* [WORK INSTRUCTIONS]: Every single entry must be restated word for word.

+++

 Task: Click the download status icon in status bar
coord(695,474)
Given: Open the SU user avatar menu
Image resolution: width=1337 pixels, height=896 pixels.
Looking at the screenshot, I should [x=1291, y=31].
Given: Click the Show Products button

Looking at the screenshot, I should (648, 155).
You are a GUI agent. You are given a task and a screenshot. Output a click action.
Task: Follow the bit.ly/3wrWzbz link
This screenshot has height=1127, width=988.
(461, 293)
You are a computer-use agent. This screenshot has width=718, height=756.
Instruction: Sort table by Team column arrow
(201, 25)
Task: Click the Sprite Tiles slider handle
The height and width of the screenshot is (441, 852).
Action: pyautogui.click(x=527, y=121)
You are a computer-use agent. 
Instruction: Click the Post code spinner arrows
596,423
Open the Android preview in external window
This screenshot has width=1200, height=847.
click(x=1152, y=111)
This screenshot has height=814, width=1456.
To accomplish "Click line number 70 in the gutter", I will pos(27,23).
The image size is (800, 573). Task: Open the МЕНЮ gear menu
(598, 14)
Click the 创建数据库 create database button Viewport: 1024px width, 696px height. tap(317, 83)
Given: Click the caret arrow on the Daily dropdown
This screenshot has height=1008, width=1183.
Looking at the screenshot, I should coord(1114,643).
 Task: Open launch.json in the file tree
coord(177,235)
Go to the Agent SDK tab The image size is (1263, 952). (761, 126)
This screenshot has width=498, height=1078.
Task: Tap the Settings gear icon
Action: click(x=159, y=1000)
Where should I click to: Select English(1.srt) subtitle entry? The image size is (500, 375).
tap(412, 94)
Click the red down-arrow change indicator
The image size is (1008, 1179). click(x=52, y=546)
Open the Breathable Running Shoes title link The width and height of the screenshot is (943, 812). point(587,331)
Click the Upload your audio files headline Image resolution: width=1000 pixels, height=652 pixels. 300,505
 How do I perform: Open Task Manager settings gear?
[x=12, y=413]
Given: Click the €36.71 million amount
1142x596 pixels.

+++

* [EXPECTED OUTPUT]:
 Task: Click the download status icon in status bar
coord(695,474)
Given: Open the SU user avatar menu
Image resolution: width=1337 pixels, height=896 pixels.
Looking at the screenshot, I should [x=1291, y=31].
Given: Click the Show Products button

Looking at the screenshot, I should (648, 155).
You are a GUI agent. You are given a task and a screenshot. Output a click action.
Task: Follow the bit.ly/3wrWzbz link
This screenshot has height=1127, width=988.
(461, 293)
You are a computer-use agent. This screenshot has width=718, height=756.
Instruction: Sort table by Team column arrow
(201, 25)
Task: Click the Sprite Tiles slider handle
The height and width of the screenshot is (441, 852).
Action: pyautogui.click(x=527, y=121)
You are a computer-use agent. 
Instruction: Click the Post code spinner arrows
596,423
Open the Android preview in external window
This screenshot has width=1200, height=847.
click(x=1152, y=111)
This screenshot has height=814, width=1456.
To accomplish "Click line number 70 in the gutter", I will pos(27,23).
The image size is (800, 573). Task: Open the МЕНЮ gear menu
(598, 14)
Click the 创建数据库 create database button Viewport: 1024px width, 696px height. tap(317, 83)
Given: Click the caret arrow on the Daily dropdown
This screenshot has height=1008, width=1183.
Looking at the screenshot, I should coord(1114,643).
 Task: Open launch.json in the file tree
coord(177,235)
Go to the Agent SDK tab The image size is (1263, 952). (761, 126)
This screenshot has width=498, height=1078.
Task: Tap the Settings gear icon
Action: click(x=159, y=1000)
Where should I click to: Select English(1.srt) subtitle entry? The image size is (500, 375).
tap(412, 94)
Click the red down-arrow change indicator
The image size is (1008, 1179). click(x=52, y=546)
Open the Breathable Running Shoes title link The width and height of the screenshot is (943, 812). point(587,331)
Click the Upload your audio files headline Image resolution: width=1000 pixels, height=652 pixels. 300,505
 How do I perform: Open Task Manager settings gear?
[x=12, y=413]
Given: Click the €36.71 million amount
1142x596 pixels.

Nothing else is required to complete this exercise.